Ecco i più antichi bevitori Le prove (a Ferrara)

30 ottobre 2020


La bevanda più amata

Si cercavano da tempo. Alla fine prove del più antico consumo di vino in Italia, 3500 anni fa, sono emerse in uno scavo diretto dal professor Massimo Vidale del Dipartimento beni culturali dell’Università di Padova .
«Lo scavo – spiega lo stesso Vidale – è quello della Terramara di Pilastri (circa 1600-1300 a.C.), presso Bondeno (Fe), dove operiamo dal 2016 operiamo.

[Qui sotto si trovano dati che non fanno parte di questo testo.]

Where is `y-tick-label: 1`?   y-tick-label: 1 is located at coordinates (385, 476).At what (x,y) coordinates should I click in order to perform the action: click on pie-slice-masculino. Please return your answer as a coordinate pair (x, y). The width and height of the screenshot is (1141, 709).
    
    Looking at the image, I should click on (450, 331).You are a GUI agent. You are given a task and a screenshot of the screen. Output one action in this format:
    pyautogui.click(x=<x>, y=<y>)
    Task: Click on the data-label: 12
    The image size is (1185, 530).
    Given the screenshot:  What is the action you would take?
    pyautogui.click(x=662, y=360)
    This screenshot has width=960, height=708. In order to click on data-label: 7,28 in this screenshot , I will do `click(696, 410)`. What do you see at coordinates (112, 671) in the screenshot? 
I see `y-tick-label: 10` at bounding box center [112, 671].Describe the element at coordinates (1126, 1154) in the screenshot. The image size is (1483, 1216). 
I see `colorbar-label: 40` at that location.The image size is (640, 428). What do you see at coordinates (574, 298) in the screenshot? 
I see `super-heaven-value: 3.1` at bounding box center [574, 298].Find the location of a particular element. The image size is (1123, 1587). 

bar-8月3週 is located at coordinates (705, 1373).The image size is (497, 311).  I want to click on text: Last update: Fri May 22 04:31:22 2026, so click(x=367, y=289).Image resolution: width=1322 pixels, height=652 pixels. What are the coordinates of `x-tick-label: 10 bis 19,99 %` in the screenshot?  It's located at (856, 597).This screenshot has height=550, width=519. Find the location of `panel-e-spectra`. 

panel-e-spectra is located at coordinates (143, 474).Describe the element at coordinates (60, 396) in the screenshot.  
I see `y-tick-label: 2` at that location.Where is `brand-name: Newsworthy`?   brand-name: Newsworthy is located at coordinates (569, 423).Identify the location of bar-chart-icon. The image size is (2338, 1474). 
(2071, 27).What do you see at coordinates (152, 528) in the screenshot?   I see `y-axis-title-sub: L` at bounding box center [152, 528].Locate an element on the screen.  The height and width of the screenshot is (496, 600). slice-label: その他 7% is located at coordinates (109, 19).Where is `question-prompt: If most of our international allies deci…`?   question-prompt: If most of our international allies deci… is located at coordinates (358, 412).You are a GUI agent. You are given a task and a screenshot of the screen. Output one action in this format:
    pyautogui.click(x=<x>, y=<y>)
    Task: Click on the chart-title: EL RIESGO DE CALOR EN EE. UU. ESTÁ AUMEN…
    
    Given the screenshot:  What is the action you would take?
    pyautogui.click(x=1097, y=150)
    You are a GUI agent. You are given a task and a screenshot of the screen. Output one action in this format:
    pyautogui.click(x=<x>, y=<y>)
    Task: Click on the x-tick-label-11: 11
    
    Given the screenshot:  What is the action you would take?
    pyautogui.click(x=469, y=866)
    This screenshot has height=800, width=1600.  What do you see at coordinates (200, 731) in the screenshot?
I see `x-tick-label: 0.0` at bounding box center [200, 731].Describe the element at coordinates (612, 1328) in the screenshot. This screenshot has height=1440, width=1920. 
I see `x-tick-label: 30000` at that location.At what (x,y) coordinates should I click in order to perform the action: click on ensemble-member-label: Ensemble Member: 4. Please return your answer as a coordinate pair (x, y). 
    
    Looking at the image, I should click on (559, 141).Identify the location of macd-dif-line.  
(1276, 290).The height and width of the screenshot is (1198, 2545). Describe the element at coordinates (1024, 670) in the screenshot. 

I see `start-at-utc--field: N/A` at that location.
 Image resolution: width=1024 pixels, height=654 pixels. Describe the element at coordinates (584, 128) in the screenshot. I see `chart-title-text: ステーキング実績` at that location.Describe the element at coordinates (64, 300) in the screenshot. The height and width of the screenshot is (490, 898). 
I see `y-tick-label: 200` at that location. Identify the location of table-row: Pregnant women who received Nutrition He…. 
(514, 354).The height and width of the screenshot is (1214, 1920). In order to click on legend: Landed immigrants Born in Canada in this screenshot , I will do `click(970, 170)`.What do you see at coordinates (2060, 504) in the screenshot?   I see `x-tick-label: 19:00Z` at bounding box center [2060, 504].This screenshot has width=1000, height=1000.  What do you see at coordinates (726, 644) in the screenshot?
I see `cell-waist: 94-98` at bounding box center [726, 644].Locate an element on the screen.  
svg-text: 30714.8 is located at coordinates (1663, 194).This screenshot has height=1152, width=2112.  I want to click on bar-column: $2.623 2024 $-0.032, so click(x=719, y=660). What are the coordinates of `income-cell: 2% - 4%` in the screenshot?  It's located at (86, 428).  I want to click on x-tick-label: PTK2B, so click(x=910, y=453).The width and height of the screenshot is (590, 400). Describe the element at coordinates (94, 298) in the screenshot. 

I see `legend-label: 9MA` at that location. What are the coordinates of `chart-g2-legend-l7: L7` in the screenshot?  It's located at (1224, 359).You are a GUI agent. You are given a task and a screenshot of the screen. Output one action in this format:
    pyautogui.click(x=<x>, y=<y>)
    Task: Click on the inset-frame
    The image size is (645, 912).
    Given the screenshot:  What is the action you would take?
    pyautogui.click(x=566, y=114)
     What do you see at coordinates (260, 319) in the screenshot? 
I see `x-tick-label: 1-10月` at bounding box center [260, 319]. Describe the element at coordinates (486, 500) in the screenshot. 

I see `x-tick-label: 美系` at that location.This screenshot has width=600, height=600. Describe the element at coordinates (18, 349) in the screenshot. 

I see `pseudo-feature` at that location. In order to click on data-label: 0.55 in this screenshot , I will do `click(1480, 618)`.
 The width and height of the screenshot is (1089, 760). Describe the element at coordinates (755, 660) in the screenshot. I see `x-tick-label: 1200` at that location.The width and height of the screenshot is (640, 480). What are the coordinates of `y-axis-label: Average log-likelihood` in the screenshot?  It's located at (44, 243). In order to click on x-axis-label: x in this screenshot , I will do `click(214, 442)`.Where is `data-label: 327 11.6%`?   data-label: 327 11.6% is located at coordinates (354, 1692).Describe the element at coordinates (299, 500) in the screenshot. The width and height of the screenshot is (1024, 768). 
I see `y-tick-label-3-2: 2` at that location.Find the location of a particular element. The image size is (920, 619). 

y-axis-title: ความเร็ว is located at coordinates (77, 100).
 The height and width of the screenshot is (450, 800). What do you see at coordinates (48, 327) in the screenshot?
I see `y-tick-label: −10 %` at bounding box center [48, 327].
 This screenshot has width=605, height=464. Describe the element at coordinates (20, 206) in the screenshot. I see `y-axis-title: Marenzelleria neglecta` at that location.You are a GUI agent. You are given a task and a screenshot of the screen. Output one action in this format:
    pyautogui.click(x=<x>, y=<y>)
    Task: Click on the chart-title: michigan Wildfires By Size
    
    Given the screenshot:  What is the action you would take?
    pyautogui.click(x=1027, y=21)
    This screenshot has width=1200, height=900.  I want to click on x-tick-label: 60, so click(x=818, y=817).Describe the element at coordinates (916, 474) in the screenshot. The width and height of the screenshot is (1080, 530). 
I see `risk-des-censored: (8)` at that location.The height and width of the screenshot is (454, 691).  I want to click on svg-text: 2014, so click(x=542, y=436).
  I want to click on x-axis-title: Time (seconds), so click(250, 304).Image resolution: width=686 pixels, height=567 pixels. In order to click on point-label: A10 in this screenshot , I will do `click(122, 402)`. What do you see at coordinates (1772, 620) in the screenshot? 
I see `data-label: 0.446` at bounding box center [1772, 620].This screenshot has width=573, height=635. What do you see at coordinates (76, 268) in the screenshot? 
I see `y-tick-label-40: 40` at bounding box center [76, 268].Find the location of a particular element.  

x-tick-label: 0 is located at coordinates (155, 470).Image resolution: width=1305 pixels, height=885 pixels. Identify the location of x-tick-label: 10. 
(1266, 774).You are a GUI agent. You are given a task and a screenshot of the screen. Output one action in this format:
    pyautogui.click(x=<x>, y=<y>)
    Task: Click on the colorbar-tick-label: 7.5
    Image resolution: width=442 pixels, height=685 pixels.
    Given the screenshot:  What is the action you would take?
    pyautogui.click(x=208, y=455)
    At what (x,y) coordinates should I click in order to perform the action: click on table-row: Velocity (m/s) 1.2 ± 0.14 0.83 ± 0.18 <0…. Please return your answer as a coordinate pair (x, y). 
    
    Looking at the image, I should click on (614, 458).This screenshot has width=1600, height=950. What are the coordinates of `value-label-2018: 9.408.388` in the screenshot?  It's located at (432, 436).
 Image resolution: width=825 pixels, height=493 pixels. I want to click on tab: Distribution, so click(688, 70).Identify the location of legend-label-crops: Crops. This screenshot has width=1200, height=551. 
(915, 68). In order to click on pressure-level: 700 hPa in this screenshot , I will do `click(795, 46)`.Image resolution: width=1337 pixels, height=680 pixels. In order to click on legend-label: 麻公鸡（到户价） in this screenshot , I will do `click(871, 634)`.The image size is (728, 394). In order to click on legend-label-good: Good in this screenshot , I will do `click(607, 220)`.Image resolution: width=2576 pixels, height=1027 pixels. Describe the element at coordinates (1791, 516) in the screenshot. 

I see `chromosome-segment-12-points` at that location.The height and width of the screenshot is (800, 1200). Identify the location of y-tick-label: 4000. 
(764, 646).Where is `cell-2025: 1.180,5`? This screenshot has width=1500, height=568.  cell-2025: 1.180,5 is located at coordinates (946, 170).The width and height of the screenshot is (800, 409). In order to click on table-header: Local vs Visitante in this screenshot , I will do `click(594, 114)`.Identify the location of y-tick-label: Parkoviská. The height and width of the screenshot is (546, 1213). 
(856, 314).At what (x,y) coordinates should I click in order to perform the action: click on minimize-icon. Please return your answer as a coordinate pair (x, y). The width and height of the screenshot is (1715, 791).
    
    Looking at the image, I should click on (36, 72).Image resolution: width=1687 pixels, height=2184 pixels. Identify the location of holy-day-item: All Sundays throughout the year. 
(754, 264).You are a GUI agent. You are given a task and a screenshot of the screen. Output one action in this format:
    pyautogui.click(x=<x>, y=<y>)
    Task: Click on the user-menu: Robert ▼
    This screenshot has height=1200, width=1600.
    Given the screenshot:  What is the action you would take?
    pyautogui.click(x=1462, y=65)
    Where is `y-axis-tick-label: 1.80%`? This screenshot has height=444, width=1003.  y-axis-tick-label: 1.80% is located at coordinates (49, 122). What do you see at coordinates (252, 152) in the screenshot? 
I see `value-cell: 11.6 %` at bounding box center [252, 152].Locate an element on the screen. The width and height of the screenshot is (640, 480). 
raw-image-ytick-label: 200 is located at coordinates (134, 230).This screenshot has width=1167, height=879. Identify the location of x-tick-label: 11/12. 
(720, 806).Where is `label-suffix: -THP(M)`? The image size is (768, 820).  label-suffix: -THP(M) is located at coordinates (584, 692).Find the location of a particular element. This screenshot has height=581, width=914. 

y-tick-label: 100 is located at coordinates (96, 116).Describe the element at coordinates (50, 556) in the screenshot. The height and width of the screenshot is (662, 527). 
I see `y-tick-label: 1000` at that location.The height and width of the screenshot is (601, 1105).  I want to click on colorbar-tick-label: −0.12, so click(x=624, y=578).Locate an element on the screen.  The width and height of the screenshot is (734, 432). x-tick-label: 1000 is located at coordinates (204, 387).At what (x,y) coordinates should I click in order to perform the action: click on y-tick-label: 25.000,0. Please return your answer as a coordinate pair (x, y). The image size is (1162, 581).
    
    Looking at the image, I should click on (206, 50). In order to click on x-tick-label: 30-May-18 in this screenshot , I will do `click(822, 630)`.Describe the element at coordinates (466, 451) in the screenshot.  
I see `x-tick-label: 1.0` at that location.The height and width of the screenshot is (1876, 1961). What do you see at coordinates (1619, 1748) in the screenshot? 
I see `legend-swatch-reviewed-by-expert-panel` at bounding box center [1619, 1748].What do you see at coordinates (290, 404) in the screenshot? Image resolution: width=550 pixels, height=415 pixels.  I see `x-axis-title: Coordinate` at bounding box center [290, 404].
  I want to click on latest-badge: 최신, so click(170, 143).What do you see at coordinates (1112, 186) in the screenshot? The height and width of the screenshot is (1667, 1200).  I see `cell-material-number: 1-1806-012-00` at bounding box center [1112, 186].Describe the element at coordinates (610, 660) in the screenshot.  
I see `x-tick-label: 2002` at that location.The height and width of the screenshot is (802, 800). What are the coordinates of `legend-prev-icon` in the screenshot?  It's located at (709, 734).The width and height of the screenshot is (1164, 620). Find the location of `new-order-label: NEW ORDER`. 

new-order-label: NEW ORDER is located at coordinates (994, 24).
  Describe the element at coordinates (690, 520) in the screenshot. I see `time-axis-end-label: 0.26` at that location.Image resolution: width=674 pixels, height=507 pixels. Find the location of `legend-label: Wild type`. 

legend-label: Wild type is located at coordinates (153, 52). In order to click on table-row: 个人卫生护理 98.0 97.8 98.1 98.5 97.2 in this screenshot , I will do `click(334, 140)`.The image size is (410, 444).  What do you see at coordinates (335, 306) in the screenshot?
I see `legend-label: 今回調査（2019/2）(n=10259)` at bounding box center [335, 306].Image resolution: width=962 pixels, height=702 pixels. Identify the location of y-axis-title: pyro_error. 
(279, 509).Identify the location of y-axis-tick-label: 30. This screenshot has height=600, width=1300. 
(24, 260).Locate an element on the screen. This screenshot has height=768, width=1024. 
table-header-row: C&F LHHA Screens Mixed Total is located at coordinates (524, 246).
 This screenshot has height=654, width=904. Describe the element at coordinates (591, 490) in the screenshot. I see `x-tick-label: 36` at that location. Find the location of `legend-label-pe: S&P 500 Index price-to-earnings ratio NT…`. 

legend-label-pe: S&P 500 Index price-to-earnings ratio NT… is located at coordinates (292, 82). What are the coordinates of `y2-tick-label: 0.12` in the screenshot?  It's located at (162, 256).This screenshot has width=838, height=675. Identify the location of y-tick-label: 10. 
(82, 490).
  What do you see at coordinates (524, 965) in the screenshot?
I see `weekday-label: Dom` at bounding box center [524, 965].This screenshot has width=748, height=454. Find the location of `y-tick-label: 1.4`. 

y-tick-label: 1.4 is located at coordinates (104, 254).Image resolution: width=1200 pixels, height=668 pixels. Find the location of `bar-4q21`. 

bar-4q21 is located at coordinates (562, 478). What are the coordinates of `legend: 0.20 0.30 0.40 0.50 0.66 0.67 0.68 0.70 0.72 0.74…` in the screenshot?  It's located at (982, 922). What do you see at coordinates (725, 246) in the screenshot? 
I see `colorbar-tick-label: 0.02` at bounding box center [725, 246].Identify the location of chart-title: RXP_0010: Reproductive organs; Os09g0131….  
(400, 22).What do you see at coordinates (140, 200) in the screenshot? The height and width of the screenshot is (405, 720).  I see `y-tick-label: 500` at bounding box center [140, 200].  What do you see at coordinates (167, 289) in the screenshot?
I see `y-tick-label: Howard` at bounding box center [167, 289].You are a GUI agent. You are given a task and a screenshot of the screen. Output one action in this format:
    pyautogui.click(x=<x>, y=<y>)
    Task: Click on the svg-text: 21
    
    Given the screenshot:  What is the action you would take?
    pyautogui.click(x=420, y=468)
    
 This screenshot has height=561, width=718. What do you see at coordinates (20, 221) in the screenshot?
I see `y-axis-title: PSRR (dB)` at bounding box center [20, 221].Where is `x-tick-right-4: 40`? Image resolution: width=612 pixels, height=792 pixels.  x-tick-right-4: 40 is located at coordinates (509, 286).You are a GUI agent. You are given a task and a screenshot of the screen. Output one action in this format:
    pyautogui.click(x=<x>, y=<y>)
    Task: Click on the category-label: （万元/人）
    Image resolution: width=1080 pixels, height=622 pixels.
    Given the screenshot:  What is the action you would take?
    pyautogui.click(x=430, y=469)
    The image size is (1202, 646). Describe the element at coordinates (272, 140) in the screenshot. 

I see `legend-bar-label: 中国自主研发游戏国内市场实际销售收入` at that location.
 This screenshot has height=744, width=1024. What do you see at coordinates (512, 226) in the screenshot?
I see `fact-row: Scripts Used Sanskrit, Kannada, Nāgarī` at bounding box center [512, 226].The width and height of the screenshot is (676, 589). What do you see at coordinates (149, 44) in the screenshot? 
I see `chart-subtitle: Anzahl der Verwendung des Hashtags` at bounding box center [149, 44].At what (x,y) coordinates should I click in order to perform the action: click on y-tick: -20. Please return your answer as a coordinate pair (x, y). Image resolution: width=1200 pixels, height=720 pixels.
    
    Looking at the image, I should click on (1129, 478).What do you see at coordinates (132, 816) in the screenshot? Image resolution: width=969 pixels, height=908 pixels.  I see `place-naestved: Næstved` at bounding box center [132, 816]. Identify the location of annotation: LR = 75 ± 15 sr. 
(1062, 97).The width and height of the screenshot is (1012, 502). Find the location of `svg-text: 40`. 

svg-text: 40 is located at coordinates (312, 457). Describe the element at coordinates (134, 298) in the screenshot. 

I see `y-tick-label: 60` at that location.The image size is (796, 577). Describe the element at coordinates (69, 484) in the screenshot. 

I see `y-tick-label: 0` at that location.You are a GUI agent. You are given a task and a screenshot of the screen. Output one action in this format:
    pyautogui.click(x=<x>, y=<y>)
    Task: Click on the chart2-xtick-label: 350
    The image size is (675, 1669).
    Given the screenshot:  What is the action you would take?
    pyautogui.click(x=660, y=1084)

Additivi di un tempo che fu

«Le analisi gascromatografiche effettuate da Alessandra Pecci (Università di Barcellona) dimostrano che più di un terzo dei frammenti di vasi di Pilastri finora esaminati contengono tracce dei biomarcatori del vino tra cui l’acido tartarico, il succinico e il maleico; abbiamo scoperto inoltre che in alcuni casi il vino conteneva tracce di zolfo e resina di pino.«Lo zolfo potrebbe essere stato aggiunto come antifermentativo della bevanda, oppure essere stato usato per sterilizzare i contenitori; la resina per impermeabilizzare le parti interne dei vasi.

Anche l’aceto per conservare

«D’altra parte, allo stato attuale delle conoscenze non è possibile distinguere le tracce residue di vino da quelle dell’aceto, che potrebbe essere stato usato come bioconservativo per pesce, carne e verdure al posto del sale, molto più costoso perché doveva essere importato dalle zone costiere. I vasi usati per il vino sono tazze per bere, ma anche dei grandi bacini con capacità fino  a quaranta litri, il che presuppone una vinicoltura non episodica».

Conclude il Professor Massimo Vidale: «Queste nuove informazioni − assieme ad analoghe evidenze ottenute dallo scavo del sito contemporaneo di Canale Anfora, presso Aquileia, scavato da Elisabetta Borgna dell’Università di Udine  − il quadro delle ricerche paleobotaniche, le quali per lo stesso periodo indicano un intensificato sfruttamento della vite, anche se non è ancora chiaro lo status pienamente domesticato o meno della pianta».